Records excerpted from a collection:
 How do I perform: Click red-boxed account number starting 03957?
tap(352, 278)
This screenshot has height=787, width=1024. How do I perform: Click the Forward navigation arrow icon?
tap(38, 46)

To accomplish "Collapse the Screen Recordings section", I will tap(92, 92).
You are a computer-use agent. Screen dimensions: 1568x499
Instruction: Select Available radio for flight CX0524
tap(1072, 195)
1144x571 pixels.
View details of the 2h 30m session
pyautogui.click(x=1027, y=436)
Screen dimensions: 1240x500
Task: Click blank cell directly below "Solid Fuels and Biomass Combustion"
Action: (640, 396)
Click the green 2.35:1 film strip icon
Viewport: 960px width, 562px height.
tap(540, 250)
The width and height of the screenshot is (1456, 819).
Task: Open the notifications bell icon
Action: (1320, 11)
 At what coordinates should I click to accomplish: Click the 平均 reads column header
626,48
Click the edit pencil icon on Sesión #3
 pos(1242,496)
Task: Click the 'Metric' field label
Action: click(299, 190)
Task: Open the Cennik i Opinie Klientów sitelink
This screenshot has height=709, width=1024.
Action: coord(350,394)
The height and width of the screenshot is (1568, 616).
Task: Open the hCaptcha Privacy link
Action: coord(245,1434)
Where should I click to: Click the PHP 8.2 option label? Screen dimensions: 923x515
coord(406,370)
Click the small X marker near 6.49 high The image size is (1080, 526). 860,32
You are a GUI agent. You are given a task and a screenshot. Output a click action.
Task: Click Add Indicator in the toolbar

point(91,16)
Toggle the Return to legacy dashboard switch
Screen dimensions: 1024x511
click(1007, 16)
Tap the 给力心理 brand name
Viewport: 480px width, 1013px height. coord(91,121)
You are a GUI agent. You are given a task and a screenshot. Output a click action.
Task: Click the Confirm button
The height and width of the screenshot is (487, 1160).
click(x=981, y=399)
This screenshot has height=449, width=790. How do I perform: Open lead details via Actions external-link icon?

__WHAT TO PRODUCE__
Retype the records above so that nothing differs from the original.

__RESULT OF THIS TASK__
 How do I perform: Click red-boxed account number starting 03957?
tap(352, 278)
This screenshot has height=787, width=1024. How do I perform: Click the Forward navigation arrow icon?
tap(38, 46)

To accomplish "Collapse the Screen Recordings section", I will tap(92, 92).
You are a computer-use agent. Screen dimensions: 1568x499
Instruction: Select Available radio for flight CX0524
tap(1072, 195)
1144x571 pixels.
View details of the 2h 30m session
pyautogui.click(x=1027, y=436)
Screen dimensions: 1240x500
Task: Click blank cell directly below "Solid Fuels and Biomass Combustion"
Action: (640, 396)
Click the green 2.35:1 film strip icon
Viewport: 960px width, 562px height.
tap(540, 250)
The width and height of the screenshot is (1456, 819).
Task: Open the notifications bell icon
Action: (1320, 11)
 At what coordinates should I click to accomplish: Click the 平均 reads column header
626,48
Click the edit pencil icon on Sesión #3
 pos(1242,496)
Task: Click the 'Metric' field label
Action: click(299, 190)
Task: Open the Cennik i Opinie Klientów sitelink
This screenshot has height=709, width=1024.
Action: coord(350,394)
The height and width of the screenshot is (1568, 616).
Task: Open the hCaptcha Privacy link
Action: coord(245,1434)
Where should I click to: Click the PHP 8.2 option label? Screen dimensions: 923x515
coord(406,370)
Click the small X marker near 6.49 high The image size is (1080, 526). 860,32
You are a GUI agent. You are given a task and a screenshot. Output a click action.
Task: Click Add Indicator in the toolbar

point(91,16)
Toggle the Return to legacy dashboard switch
Screen dimensions: 1024x511
click(1007, 16)
Tap the 给力心理 brand name
Viewport: 480px width, 1013px height. coord(91,121)
You are a GUI agent. You are given a task and a screenshot. Output a click action.
Task: Click the Confirm button
The height and width of the screenshot is (487, 1160).
click(x=981, y=399)
This screenshot has height=449, width=790. How do I perform: Open lead details via Actions external-link icon?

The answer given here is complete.